4. Self-care promotion. It seems that if chronic patients understand how their illness affects them and how they should cope with the symptoms that affect them, their dependence on specialised hospital care is reduced. According to experts, the key to success lies in the development of individual action plans.

5. The presence of senior medical staff in the hospitals’ emergency departments. The cited studies show that, to be effective, these doctors (already trained) should review at an early stage those cases arriving at the emergency department not having been sent by a family doctor.

6. Multidisciplinary interventions and remote monitoring for patients with heart problems. The most effective interventions are those that combine monitoring of vital signs with telephone follow-up by nurses, actions that should be part of a personalised plan with the support of specialised equipment.

7. The integration of primary care and specialised care. For this action to be effective, the integration must be effective too i.e. simply moving specialists from hospitals to health centres is not effective.

What is clear from reading the report is that in the seven actions mentioned above, there is evidence of the effectiveness in reducing unnecessary hospital admissions, although the economic studies are either not mentioning this or the results are not sufficiently clear.


There are three other actions that have shown little or no evidence of effectiveness in reducing hospitalisations:

  1. Pharmacist at home to check the understanding and the adherence to the    medication.
  2. Intermediate care: hospitalisation units run by nurses.
  3. Case management within the community (except mental health).
In a first reading of the report, it’s disappointing that the case management, which is so trendy now, does not get good results, but as seen in other studies, is a matter of gradual progress and therefore of resources: note that an American program called Evercare regarding the specific performance of nursing in nursing homes, managed to reduce hospitalisations by half (Kane 2003), while in the Hospital of Calella, a even more intensive program than Evercare, with geriatric assessment and a multidisciplinary team, for the intervention within the nursing homes, emergency admissions also decreased significantly (Díaz-Gegúndez 2011). On the other hand, in England a more simplistic approach with only a nurse for case management (Gravelle 2007) failed to reduce hospitalisations. It should be noted that none of these programs include cost estimates and therefore cannot conclude anything about cost-effectiveness.

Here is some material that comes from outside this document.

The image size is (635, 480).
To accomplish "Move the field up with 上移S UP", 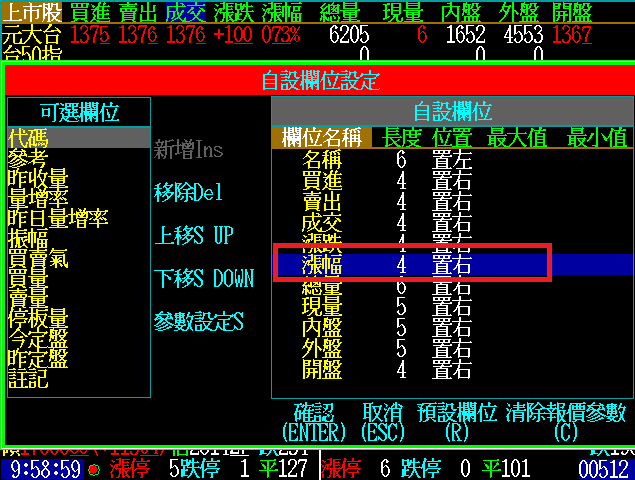I will [193, 236].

To end this review, I would like to share a small excerpt from the conclusions of a report from the American Robert Wood Johnson Foundation on the drawing near to the community of patients with complex health needs.

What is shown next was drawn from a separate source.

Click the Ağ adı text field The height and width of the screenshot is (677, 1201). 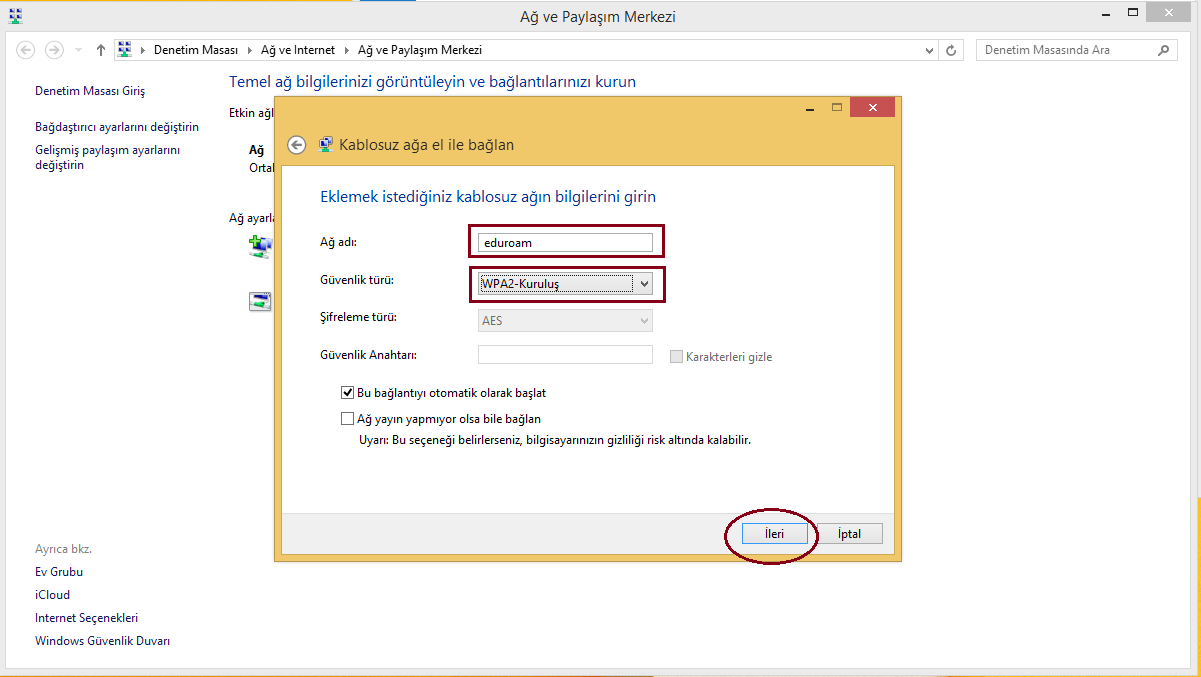point(565,242)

“Care Management defines specialised nursing interventions supported by the doctors and the ancillary equipment. These CM programs are much more effective than a standard case management of telephone follow up from generalist nurses in the primary care units (…)”

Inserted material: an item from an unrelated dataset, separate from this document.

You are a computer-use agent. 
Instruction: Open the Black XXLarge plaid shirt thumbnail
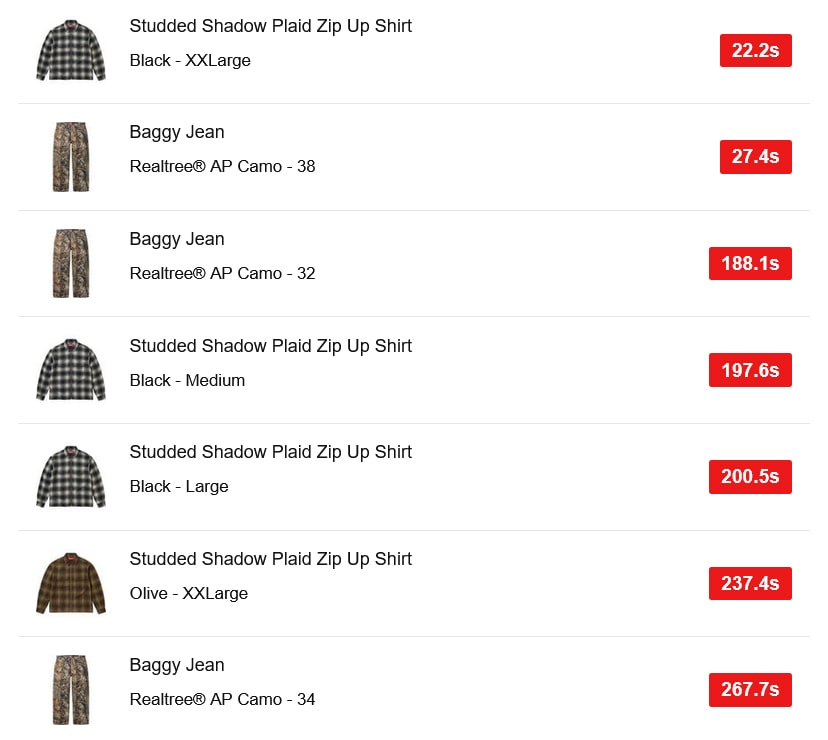pos(71,51)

“(…) One of the success factors of Care Management is the patients’ choice. CMs programs of intensive performance that group high-risk patients at a single point of performance are very promising. Such programs can be liberating for primary care, in the sense that there would be a small number of highly needy patients that would stop distracting them from their usual work.”

Bibliographic reference

  • Purdy S. Avoiding hospital admisiones. What does the research evidence say? The King’s Fund. December 2010. Se puede bajar libremente de internet.
  •  Kane RL, Keckhafer G, Flood S, Bershadsky B, Siadaty MS. The Effect of Evercare on Hospital Use. JAGS 2003; 51:1427-34.
  • Díaz-Gegúndez M, Paluzie G, Sanz-Ballester C, Boada-Mejorana M, Terré-Ohme S, Ruiz-Poza D. Evaluación de un programa de intervenciones en residencias geriátricas para reducir la frecuentación hospitalaria. Rev Esp Geriatr Gerontol. 2011; 46:261-4.
  • Gravelle H, Dusheiko M, Sheaffer R, Sargent P, Boada R, Pickard S, Parker S, Roland M. Impact of case management (Evercare) on frail elderly patients: controlled before and after analysis of quantitative outcome data. BMJ 2007; 334:31-4.
  • Bodenheimer T, Berry-Millett R. Care Management of patients with complex health care needs. The Synthesis project. Robert Wood Johnson Foundation. December 2009. Se puede descargar libremente.